If God had built mountains in Ukraine, then the great expanse of flatland that is the North European Plain would not be such encouraging territory from which to attack Russia repeatedly. As it is, Putin has no choice: he must at least attempt to control the flatlands to the west. So it is with all nations, big or small. The landscape imprisons their leaders, giving them fewer choices and less room to manoeuvre than you might think. This was true of the Athenian Empire, the Persians, the Babylonians and before; it was true of every leader seeking high ground from which to protect their tribe.
The land on which we live has always shaped us. It has shaped the wars, the power, politics and social development of the peoples that now inhabit nearly every part of the earth. Technology may seem to overcome the distances between us in both mental and physical space, but it is easy to forget that the land where we live, work and raise our children is hugely important, and that the choices of those who lead the seven billion inhabitants of this planet will to some degree always be shaped by the rivers, mountains, deserts, lakes and seas that constrain us all – as they always have.

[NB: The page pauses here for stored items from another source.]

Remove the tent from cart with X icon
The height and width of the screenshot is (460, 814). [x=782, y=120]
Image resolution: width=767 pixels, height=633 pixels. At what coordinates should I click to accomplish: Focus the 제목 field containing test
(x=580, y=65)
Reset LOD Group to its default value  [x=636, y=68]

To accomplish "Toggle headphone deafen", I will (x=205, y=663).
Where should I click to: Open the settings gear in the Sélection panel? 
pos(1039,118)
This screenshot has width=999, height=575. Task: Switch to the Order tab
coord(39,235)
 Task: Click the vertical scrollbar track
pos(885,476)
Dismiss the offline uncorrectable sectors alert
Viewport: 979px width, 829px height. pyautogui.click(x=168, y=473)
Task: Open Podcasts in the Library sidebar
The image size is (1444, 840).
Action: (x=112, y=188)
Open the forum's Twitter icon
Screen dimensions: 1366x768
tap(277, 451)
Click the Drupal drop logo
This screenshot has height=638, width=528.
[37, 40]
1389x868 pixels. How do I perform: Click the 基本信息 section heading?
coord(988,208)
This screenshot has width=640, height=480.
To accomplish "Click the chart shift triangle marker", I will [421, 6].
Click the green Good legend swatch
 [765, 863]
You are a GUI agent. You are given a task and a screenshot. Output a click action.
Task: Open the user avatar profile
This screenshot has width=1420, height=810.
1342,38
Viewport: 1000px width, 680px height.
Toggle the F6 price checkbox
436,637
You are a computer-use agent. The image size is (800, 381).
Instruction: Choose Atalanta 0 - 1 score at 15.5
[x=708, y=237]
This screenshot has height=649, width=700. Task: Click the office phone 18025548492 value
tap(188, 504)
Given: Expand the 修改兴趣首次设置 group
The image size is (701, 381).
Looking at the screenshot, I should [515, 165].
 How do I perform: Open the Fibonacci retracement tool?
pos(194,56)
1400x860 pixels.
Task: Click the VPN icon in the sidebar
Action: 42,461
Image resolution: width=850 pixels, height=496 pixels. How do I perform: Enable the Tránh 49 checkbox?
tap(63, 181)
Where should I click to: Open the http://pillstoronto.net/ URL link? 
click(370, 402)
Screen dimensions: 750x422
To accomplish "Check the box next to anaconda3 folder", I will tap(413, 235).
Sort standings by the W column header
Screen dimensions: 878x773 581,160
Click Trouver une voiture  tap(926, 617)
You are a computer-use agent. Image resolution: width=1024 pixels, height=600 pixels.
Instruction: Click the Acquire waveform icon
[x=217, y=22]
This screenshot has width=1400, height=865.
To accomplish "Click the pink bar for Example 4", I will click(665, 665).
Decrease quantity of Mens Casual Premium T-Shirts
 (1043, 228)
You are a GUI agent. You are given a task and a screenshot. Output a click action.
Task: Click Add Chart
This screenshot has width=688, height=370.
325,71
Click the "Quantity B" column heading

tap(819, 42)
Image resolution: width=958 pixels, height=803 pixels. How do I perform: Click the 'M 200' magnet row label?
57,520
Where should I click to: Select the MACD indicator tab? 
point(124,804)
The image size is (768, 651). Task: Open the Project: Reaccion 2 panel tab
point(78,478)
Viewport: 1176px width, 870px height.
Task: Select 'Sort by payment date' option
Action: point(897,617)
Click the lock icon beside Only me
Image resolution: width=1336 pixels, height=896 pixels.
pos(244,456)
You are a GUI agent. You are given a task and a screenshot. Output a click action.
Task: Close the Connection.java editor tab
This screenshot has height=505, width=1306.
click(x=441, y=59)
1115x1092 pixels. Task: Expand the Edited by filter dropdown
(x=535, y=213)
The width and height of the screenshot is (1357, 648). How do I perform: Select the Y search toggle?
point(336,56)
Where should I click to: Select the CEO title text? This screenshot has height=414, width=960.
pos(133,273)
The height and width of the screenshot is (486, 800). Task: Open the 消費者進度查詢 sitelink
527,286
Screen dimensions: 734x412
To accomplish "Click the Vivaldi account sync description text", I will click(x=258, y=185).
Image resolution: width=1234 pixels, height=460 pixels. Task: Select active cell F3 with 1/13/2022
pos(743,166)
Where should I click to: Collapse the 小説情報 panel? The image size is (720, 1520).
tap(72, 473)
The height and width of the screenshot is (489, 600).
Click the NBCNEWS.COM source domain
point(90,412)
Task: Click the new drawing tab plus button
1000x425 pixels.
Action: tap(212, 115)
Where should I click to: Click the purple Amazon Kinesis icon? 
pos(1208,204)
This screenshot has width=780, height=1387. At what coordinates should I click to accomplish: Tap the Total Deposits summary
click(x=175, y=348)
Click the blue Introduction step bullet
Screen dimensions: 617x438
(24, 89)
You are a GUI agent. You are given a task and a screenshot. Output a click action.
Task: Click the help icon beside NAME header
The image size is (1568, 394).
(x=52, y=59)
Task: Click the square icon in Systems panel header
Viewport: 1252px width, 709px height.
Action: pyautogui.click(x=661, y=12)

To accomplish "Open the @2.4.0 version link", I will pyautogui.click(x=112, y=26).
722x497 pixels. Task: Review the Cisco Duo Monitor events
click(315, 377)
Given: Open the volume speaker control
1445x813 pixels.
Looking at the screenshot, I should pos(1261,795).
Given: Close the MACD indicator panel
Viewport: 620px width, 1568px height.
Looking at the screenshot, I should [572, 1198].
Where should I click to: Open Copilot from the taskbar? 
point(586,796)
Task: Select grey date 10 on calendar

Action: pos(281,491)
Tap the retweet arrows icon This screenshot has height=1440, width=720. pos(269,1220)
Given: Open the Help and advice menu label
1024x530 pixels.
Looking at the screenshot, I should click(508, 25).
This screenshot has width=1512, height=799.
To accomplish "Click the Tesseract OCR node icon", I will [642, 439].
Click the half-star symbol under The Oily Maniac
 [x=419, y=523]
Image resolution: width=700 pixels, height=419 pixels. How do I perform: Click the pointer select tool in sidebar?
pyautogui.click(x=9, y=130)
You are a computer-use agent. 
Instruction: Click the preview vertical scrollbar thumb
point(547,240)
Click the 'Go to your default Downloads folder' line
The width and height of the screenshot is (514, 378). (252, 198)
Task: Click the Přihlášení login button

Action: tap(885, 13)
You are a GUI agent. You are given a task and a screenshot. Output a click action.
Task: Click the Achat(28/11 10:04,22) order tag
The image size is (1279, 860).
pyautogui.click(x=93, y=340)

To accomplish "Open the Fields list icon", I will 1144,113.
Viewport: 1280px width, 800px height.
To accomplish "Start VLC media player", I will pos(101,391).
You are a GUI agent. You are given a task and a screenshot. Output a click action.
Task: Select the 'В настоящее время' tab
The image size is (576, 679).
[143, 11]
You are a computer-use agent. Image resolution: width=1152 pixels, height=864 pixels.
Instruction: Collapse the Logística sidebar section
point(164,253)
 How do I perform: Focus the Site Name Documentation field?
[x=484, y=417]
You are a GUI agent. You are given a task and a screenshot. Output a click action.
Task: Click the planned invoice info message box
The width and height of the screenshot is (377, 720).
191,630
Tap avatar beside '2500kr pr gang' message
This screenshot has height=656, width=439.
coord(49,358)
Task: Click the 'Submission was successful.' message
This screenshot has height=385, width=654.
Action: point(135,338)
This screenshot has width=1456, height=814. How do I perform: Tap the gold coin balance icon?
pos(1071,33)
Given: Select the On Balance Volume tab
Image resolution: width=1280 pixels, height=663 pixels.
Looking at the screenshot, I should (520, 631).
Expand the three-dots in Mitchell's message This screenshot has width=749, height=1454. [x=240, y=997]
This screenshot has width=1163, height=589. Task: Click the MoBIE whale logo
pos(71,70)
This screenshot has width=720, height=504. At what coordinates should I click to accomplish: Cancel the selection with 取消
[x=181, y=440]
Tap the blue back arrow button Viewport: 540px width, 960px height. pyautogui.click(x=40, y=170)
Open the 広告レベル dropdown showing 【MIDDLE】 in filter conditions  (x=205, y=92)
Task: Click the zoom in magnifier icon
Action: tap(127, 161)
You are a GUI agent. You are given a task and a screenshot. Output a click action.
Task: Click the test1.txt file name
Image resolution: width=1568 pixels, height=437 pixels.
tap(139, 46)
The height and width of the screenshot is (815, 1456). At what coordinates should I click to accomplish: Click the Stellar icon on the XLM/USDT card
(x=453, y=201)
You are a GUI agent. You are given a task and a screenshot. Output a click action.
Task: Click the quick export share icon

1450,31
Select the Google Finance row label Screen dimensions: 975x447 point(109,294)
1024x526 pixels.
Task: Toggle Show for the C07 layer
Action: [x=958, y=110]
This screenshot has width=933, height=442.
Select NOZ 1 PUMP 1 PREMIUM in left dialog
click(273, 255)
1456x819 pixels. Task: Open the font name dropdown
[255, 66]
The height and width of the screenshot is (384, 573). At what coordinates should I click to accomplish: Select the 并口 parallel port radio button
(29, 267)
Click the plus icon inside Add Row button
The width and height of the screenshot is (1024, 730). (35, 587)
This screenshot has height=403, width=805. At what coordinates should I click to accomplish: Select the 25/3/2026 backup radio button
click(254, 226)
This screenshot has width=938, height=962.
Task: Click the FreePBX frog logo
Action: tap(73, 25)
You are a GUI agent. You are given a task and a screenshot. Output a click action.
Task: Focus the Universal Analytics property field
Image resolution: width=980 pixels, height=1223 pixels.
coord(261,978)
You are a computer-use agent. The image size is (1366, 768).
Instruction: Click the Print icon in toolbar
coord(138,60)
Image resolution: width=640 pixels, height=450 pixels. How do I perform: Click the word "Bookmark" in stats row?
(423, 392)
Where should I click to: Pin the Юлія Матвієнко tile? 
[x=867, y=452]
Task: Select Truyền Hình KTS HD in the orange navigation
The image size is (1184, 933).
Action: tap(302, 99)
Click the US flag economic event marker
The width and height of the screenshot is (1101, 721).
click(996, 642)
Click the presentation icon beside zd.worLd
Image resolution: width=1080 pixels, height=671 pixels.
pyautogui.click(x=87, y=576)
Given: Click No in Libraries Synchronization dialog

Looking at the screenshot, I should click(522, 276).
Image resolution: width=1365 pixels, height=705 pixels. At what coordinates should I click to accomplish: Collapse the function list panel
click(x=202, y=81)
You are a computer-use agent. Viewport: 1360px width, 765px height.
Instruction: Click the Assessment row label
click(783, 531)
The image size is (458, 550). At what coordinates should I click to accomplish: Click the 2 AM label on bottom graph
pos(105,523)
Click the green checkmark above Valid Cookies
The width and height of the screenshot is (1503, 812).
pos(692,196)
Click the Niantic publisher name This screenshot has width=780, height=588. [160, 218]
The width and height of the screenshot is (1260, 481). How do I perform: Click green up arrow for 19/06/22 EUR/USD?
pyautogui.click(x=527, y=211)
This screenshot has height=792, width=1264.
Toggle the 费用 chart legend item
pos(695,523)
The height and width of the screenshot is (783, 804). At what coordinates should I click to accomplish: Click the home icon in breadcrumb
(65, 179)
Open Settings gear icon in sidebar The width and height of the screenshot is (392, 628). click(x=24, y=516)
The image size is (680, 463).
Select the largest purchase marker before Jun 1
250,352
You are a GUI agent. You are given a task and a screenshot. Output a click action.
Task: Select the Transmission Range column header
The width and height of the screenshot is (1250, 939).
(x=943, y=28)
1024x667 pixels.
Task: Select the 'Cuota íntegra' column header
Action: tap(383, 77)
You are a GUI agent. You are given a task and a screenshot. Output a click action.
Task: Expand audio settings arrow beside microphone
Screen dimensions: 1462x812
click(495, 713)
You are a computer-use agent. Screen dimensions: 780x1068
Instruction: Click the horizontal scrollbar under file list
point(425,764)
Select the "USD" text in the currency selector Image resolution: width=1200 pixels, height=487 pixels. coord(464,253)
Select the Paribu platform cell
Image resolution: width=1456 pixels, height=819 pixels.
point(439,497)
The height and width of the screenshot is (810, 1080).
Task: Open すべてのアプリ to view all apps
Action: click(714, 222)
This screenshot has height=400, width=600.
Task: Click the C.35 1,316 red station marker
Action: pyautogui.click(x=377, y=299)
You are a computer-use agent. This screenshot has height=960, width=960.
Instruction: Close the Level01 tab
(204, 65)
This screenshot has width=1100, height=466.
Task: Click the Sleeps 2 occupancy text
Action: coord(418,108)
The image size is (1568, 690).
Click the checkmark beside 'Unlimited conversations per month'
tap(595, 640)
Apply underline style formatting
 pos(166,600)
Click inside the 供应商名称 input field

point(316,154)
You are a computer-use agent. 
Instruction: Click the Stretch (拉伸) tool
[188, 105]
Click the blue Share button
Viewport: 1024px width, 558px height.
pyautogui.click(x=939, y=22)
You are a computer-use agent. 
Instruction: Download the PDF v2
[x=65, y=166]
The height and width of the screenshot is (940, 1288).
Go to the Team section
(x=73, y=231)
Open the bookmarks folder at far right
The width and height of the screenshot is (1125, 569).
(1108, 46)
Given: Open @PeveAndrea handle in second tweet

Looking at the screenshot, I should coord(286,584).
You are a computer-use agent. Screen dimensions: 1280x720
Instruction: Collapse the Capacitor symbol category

* Take, for example, China and India: two massive countries with huge populations that share a very long border but are not politically or culturally aligned. It wouldn’t be surprising if these two giants had fought each other in several wars, but in fact, apart from one month-long battle in 1962, they never have. Why? Because between them is the highest mountain range in the world, and it is practically impossible to advance large military columns through or over the Himalayas. As technology becomes more sophisticated, of course, ways are emerging of overcoming this obstacle, but the physical barrier remains a deterrent, and so both countries focus their foreign policy on other regions while keeping a wary eye on each other.
Individual leaders, ideas, technology and other factors all play a role in shaping events, but they are temporary. Each new generation will still face the physical obstructions created by the Hindu Kush and the Himalayas; the challenges created by the rainy season; and the disadvantages of limited access to natural minerals or food sources.

* The River Ibar in Kosovo is a prime example. Ottoman rule over Serbia was cemented by the Battle of Kosovo Polje in 1389, fought near where the Ibar flows through the city of Mitrovica. Over the following centuries the Serb population began to withdraw behind the Ibar as Muslim Albanians gradually descended from the mountainous Malesija region into Kosovo, where they became a majority by the mid eighteenth century.
Fast-forward to the twentieth century and there was still a clear ethnic/religious division roughly marked by the river. Then in 1999, battered by NATO from the air and the Kosovo Liberation Army on the ground, the Yugoslav (Serbian) military retreated across the Ibar, quickly followed by most of the remaining Serb population. The river became the de facto border of what some countries now recognise as the independent state of Kosovo.
Mitrovica was also where the advancing NATO ground forces came to a halt. During the three-month war there had been veiled threats that NATO intended to invade all of Serbia. In truth, the restraints of both geography and politics meant the NATO leaders never really had that option.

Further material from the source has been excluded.